Synthesis of defined monodisperse microgel-protein conjugates and immobilization on Gold and ITO

The goal of the study is to create a new method to preserve the activity of biocomponents. These active biocomponents will be further used to build up a photoelectrically driven enzyme system that combine bio-catalysis with electrochemistry with the final use as biosensor. In order to preserve the activity of proteins and enzymes, a novel way came up in the recent years: encapsulation in polymer microgels. In the first part of the thesis the encapsulation of enzymes and proteins will be exploited. The biocomponents that will be used are Glucose Oxidase and Bovine Serum Albumin. The encapsulation will be performed in two ways: with batch polymerization and with a pressure driven continuous synthesis plant (microfluidics device). The batch method gives a high rate of production with a low degree of monodispersity. The chosen polymer is Polyacrylamide. The activity after the syntheses will be characterized and for each synthesis a loss ratio will be defined. The characterization will contemplate also a morphological analysis.
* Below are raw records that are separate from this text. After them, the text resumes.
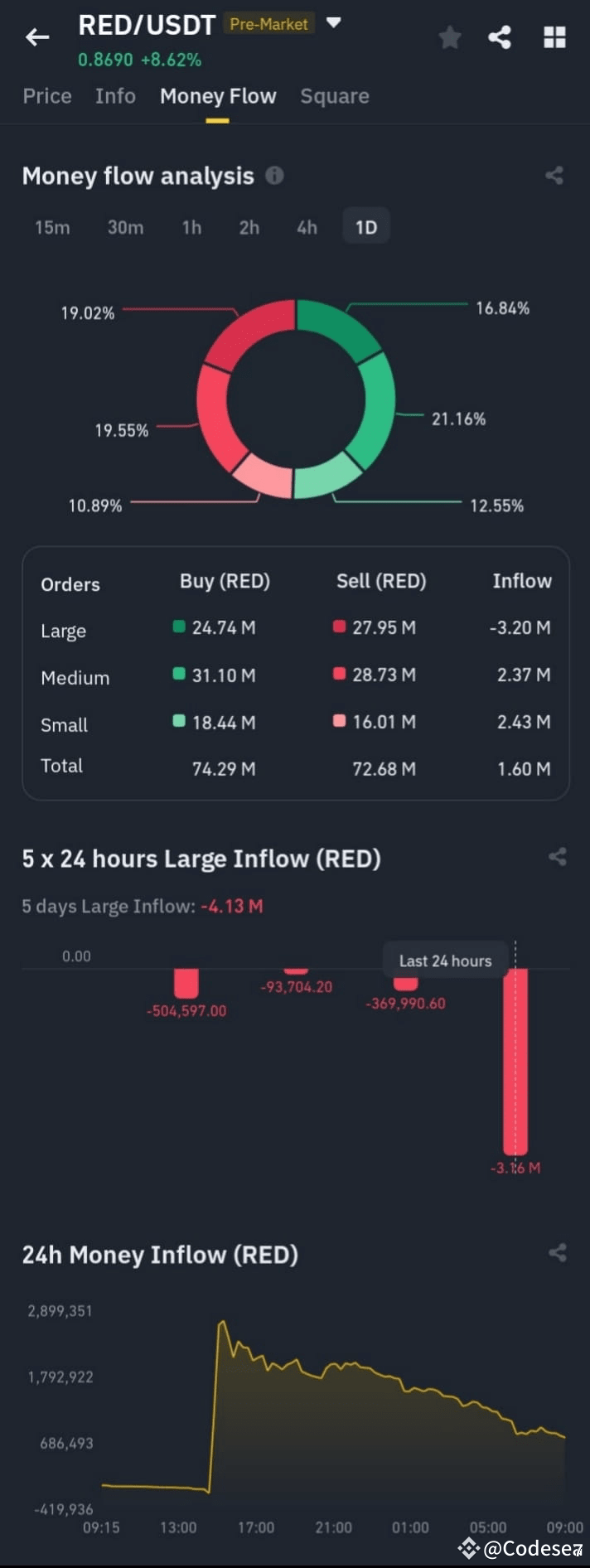The width and height of the screenshot is (590, 1568).
Task: Enable the 1h timeframe filter
Action: pyautogui.click(x=191, y=227)
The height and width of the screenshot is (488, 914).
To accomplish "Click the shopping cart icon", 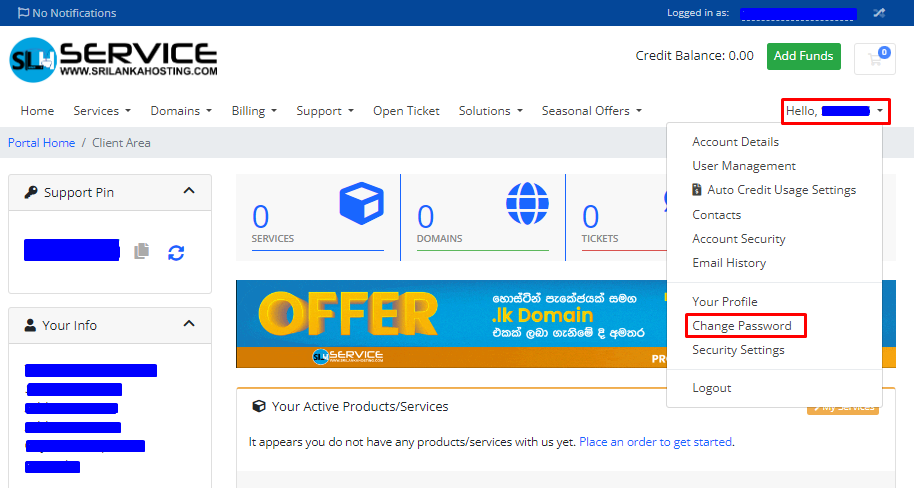I will point(875,59).
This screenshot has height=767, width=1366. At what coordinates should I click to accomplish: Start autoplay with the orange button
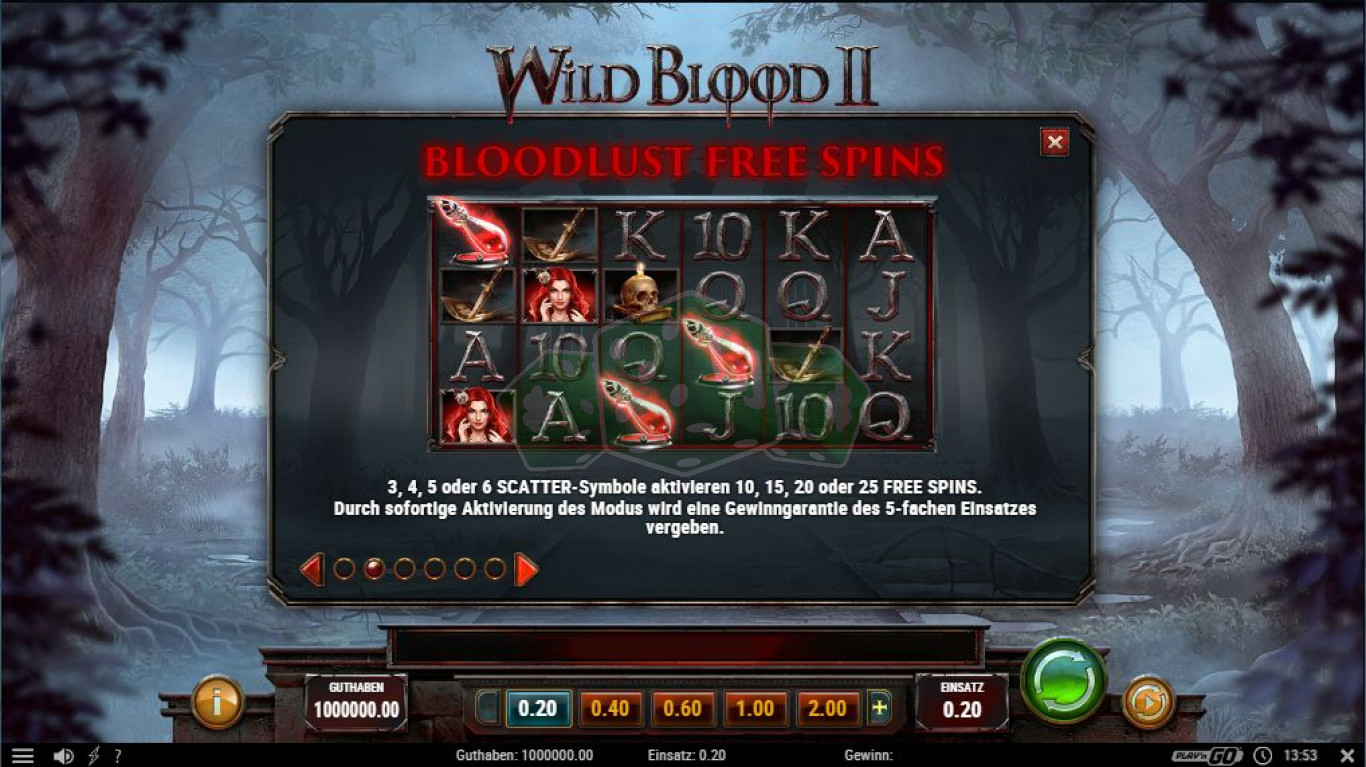click(x=1148, y=702)
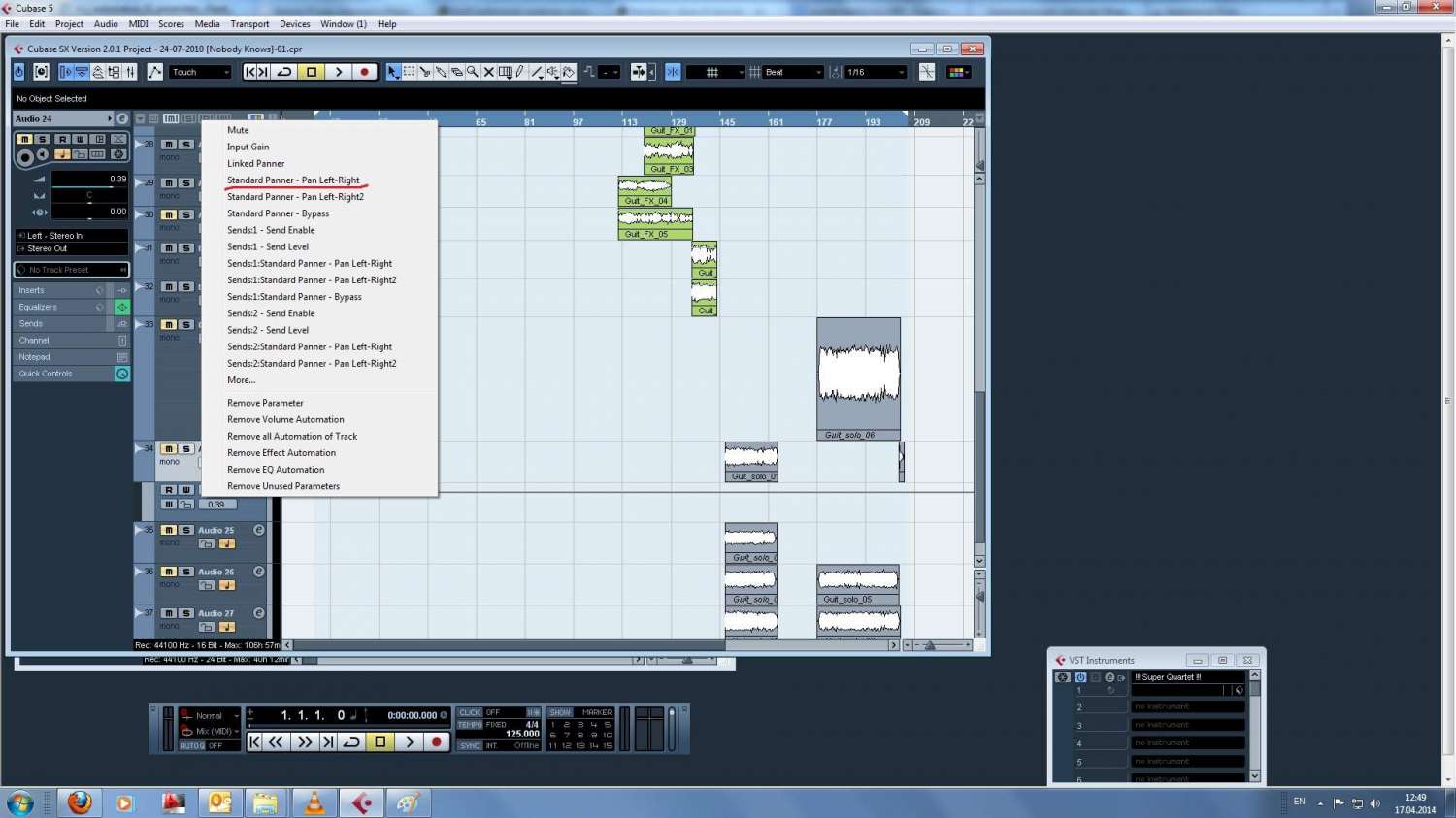The image size is (1456, 818).
Task: Choose Standard Panner - Pan Left-Right
Action: coord(293,180)
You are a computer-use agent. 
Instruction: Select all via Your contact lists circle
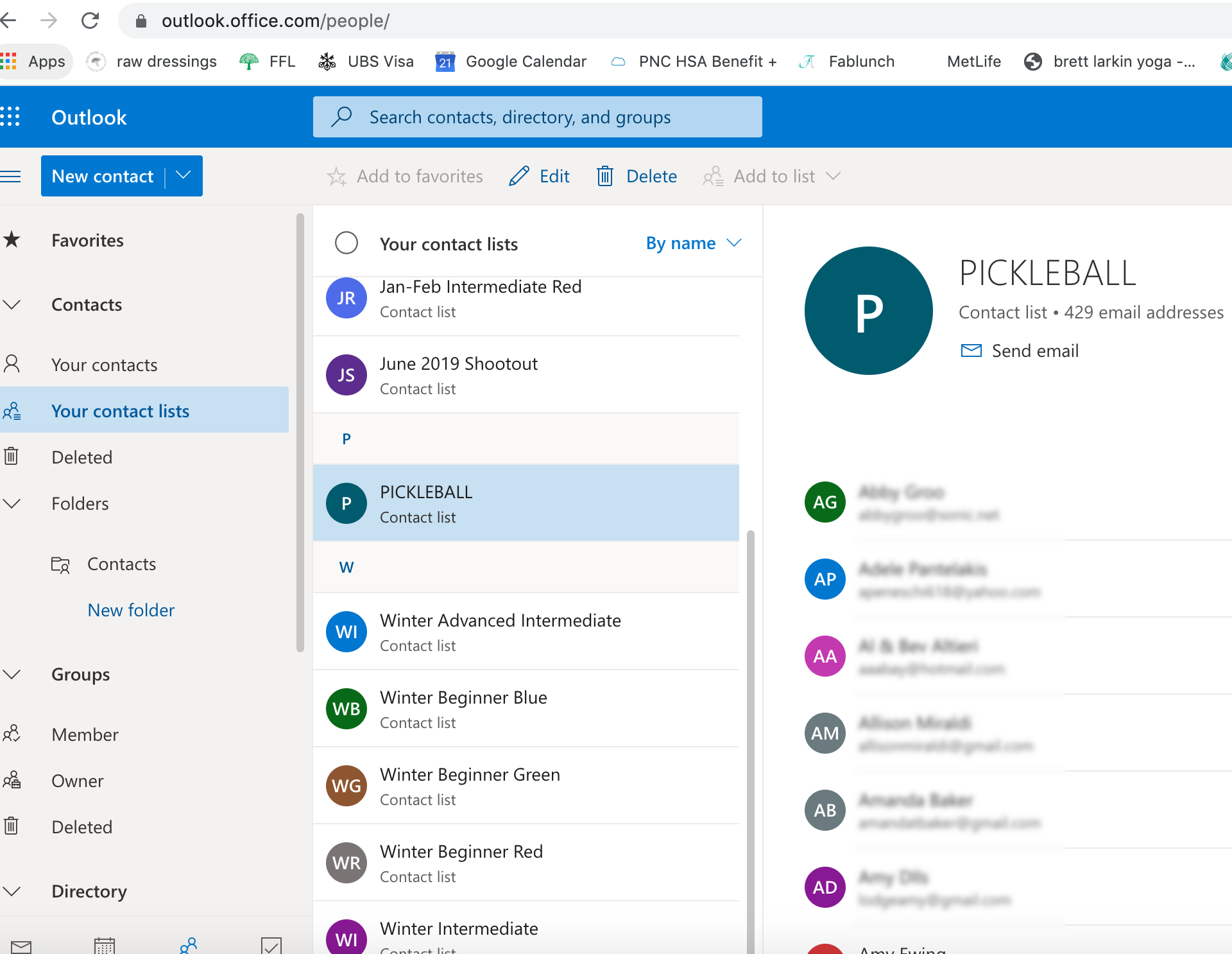(346, 243)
In order to reach a satisfactory loss ratio (good retaining of the enzymatic activity) the parameters of the synthesis will be engineered and the supplement of additives will be exploited. In order to reach a satisfactory degree of monodispersity, the microgel formation has been carried out by means of a microfluidics device. The parameters of the droplet formation will be presented. A smaller topic that will be touched in the thesis is the immobilization of the microgels onto gold electrodes and Indium Tin Oxide (ITO) electrodesin. Both physisorption and chemisorption will be treated.